UNA HISTORIA YA CONTADA



UNA HISTORIA YA CONTADA

Pocas cosas van quedando que puedan sorprender a los chilenos, testigos pasivos de la descomposición progresiva de nuestra democracia. Pese a las profusas denuncias de nuevos casos de corrupción, tal parece que la mayoría de las personas no es consciente de la magnitud del problema. Como si de la memoria de su Smartphone se tratase, el ciudadano común va reemplazando los archivos de casos pasados, sustituyéndolos por el que recién aparece en las noticias. De este modo, la acumulación de los gravísimos hechos que hacen peligrar nuestra institucionalidad es soslayada por el común de la gente, favoreciendo así a la impunidad de los pillos y estimulando la aparición de nuevos casos que ayudan a éstos a ocultar los suyos en el olvido.

**Datos proporcionados:**
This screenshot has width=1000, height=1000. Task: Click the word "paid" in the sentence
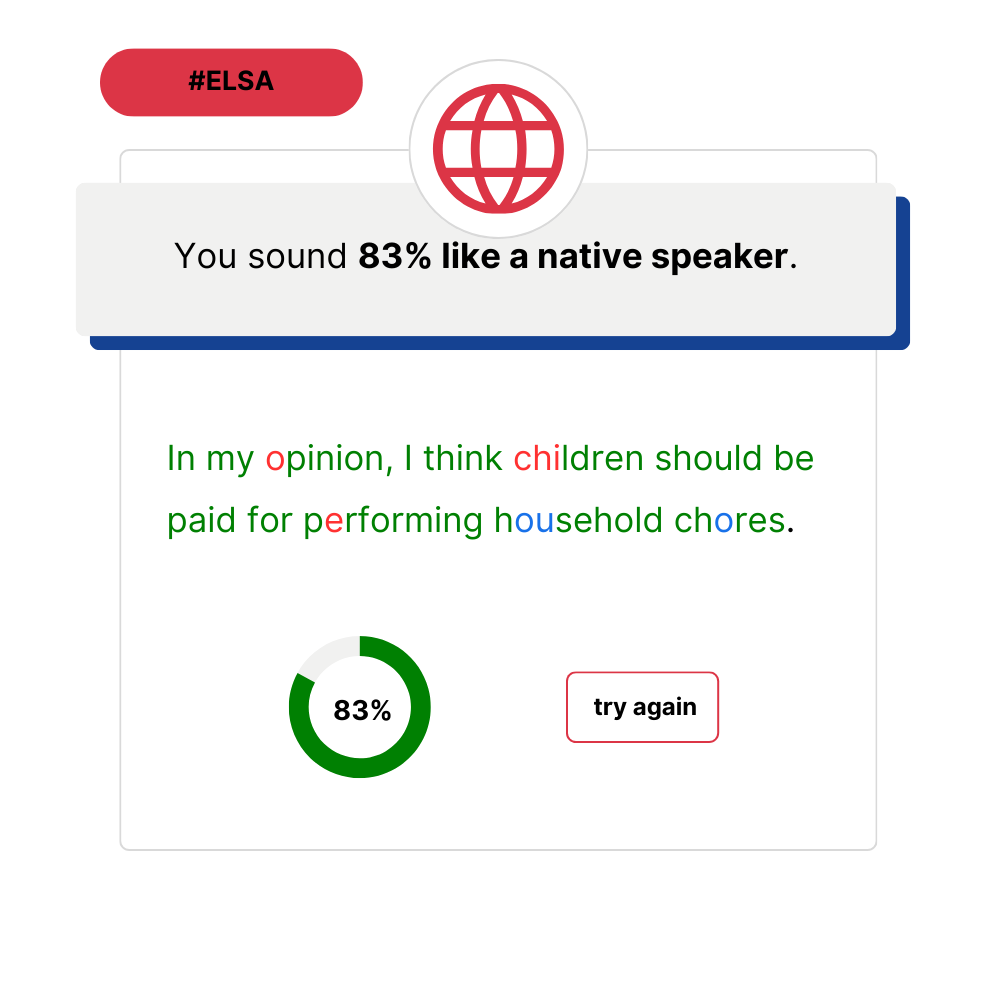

**Enunciado:**
Responde según el texto:
1. ¿De qué son testigos pasivos los chilenos?
2. ¿Con la memoria de qué aparato se compara la del ciudadano común?
3. ¿Qué se favorece cuando la gente soslaya la acumulación de los hechos?
Estos datos no tienen relación con el texto.

**Respuesta:**
1. De la descomposición progresiva de la democracia.
2. Con la de su Smartphone.
3. La impunidad de los pillos.